WHAT TO WORK ON: The records below are to be transcribed in full, exactly as given.

MATERIAL SHOWN:
=== Section Start ===

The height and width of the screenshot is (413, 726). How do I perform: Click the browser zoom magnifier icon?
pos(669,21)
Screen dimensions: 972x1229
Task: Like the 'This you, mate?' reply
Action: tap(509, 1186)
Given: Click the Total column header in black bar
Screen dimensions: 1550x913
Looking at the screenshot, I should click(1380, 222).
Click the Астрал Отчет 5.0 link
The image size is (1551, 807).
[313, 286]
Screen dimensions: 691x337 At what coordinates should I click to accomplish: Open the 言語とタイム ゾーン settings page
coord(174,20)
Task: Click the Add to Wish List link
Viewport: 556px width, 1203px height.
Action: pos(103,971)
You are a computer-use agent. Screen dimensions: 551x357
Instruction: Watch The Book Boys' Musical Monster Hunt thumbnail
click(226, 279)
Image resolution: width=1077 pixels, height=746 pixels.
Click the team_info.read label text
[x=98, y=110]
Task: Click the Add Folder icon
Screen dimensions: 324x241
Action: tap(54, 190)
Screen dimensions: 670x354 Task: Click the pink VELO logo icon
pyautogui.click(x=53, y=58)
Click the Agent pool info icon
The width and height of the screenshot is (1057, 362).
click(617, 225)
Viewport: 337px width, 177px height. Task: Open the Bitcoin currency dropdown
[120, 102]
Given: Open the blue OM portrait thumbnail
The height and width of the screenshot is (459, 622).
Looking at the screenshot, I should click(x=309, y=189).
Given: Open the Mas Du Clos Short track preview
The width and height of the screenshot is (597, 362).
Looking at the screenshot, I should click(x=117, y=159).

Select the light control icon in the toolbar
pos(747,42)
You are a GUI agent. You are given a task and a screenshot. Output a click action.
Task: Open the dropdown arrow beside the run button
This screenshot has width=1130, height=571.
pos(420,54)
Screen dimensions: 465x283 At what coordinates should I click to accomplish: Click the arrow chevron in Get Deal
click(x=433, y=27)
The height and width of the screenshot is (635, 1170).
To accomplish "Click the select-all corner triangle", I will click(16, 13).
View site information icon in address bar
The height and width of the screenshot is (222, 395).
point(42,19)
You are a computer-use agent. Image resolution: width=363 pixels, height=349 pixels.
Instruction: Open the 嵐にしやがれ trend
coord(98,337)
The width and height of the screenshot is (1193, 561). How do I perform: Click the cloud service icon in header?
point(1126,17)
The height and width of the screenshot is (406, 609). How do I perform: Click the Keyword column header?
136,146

=== Section End ===

RESULT:
The height and width of the screenshot is (413, 726). How do I perform: Click the browser zoom magnifier icon?
pos(669,21)
Screen dimensions: 972x1229
Task: Like the 'This you, mate?' reply
Action: tap(509, 1186)
Given: Click the Total column header in black bar
Screen dimensions: 1550x913
Looking at the screenshot, I should click(1380, 222).
Click the Астрал Отчет 5.0 link
The image size is (1551, 807).
[313, 286]
Screen dimensions: 691x337 At what coordinates should I click to accomplish: Open the 言語とタイム ゾーン settings page
coord(174,20)
Task: Click the Add to Wish List link
Viewport: 556px width, 1203px height.
Action: pos(103,971)
You are a computer-use agent. Screen dimensions: 551x357
Instruction: Watch The Book Boys' Musical Monster Hunt thumbnail
click(226, 279)
Image resolution: width=1077 pixels, height=746 pixels.
Click the team_info.read label text
[x=98, y=110]
Task: Click the Add Folder icon
Screen dimensions: 324x241
Action: tap(54, 190)
Screen dimensions: 670x354 Task: Click the pink VELO logo icon
pyautogui.click(x=53, y=58)
Click the Agent pool info icon
The width and height of the screenshot is (1057, 362).
click(617, 225)
Viewport: 337px width, 177px height. Task: Open the Bitcoin currency dropdown
[120, 102]
Given: Open the blue OM portrait thumbnail
The height and width of the screenshot is (459, 622).
Looking at the screenshot, I should click(x=309, y=189).
Given: Open the Mas Du Clos Short track preview
The width and height of the screenshot is (597, 362).
Looking at the screenshot, I should click(x=117, y=159).

Select the light control icon in the toolbar
pos(747,42)
You are a GUI agent. You are given a task and a screenshot. Output a click action.
Task: Open the dropdown arrow beside the run button
This screenshot has width=1130, height=571.
pos(420,54)
Screen dimensions: 465x283 At what coordinates should I click to accomplish: Click the arrow chevron in Get Deal
click(x=433, y=27)
The height and width of the screenshot is (635, 1170).
To accomplish "Click the select-all corner triangle", I will click(16, 13).
View site information icon in address bar
The height and width of the screenshot is (222, 395).
point(42,19)
You are a computer-use agent. Image resolution: width=363 pixels, height=349 pixels.
Instruction: Open the 嵐にしやがれ trend
coord(98,337)
The width and height of the screenshot is (1193, 561). How do I perform: Click the cloud service icon in header?
point(1126,17)
The height and width of the screenshot is (406, 609). How do I perform: Click the Keyword column header?
136,146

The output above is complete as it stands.